__Work required__:
Write every record out again exactly as given.

━━━ Records to process ━━━

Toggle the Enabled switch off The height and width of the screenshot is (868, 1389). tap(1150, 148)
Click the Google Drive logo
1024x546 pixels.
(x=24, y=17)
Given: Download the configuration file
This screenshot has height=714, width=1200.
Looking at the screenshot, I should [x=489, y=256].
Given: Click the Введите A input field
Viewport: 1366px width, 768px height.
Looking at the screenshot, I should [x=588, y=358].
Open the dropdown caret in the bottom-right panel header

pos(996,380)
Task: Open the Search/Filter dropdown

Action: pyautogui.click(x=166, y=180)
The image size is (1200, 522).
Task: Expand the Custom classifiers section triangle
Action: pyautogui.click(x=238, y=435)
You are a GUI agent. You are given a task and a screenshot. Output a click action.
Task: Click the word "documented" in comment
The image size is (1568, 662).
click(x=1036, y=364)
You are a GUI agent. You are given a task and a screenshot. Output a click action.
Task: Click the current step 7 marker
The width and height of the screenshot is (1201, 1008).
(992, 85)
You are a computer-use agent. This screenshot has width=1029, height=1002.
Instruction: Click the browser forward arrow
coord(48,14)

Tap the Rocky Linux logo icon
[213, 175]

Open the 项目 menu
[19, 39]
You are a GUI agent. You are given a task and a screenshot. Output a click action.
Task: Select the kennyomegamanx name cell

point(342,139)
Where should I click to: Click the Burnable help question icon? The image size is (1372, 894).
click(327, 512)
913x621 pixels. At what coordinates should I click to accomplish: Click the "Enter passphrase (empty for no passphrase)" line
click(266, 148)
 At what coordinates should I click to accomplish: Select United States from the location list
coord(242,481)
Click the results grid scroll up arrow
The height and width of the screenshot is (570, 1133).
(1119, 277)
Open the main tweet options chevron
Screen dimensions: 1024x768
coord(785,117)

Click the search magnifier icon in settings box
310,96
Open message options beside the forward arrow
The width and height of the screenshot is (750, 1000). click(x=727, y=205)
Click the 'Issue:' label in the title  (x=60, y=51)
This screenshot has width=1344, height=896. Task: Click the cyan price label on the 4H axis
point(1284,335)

━━━

__Finished task__:
Toggle the Enabled switch off The height and width of the screenshot is (868, 1389). tap(1150, 148)
Click the Google Drive logo
1024x546 pixels.
(x=24, y=17)
Given: Download the configuration file
This screenshot has height=714, width=1200.
Looking at the screenshot, I should [x=489, y=256].
Given: Click the Введите A input field
Viewport: 1366px width, 768px height.
Looking at the screenshot, I should [x=588, y=358].
Open the dropdown caret in the bottom-right panel header

pos(996,380)
Task: Open the Search/Filter dropdown

Action: pyautogui.click(x=166, y=180)
The image size is (1200, 522).
Task: Expand the Custom classifiers section triangle
Action: pyautogui.click(x=238, y=435)
You are a GUI agent. You are given a task and a screenshot. Output a click action.
Task: Click the word "documented" in comment
The image size is (1568, 662).
click(x=1036, y=364)
You are a GUI agent. You are given a task and a screenshot. Output a click action.
Task: Click the current step 7 marker
The width and height of the screenshot is (1201, 1008).
(992, 85)
You are a computer-use agent. This screenshot has width=1029, height=1002.
Instruction: Click the browser forward arrow
coord(48,14)

Tap the Rocky Linux logo icon
[213, 175]

Open the 项目 menu
[19, 39]
You are a GUI agent. You are given a task and a screenshot. Output a click action.
Task: Select the kennyomegamanx name cell

point(342,139)
Where should I click to: Click the Burnable help question icon? The image size is (1372, 894).
click(327, 512)
913x621 pixels. At what coordinates should I click to accomplish: Click the "Enter passphrase (empty for no passphrase)" line
click(266, 148)
 At what coordinates should I click to accomplish: Select United States from the location list
coord(242,481)
Click the results grid scroll up arrow
The height and width of the screenshot is (570, 1133).
(1119, 277)
Open the main tweet options chevron
Screen dimensions: 1024x768
coord(785,117)

Click the search magnifier icon in settings box
310,96
Open message options beside the forward arrow
The width and height of the screenshot is (750, 1000). click(x=727, y=205)
Click the 'Issue:' label in the title  (x=60, y=51)
This screenshot has width=1344, height=896. Task: Click the cyan price label on the 4H axis
point(1284,335)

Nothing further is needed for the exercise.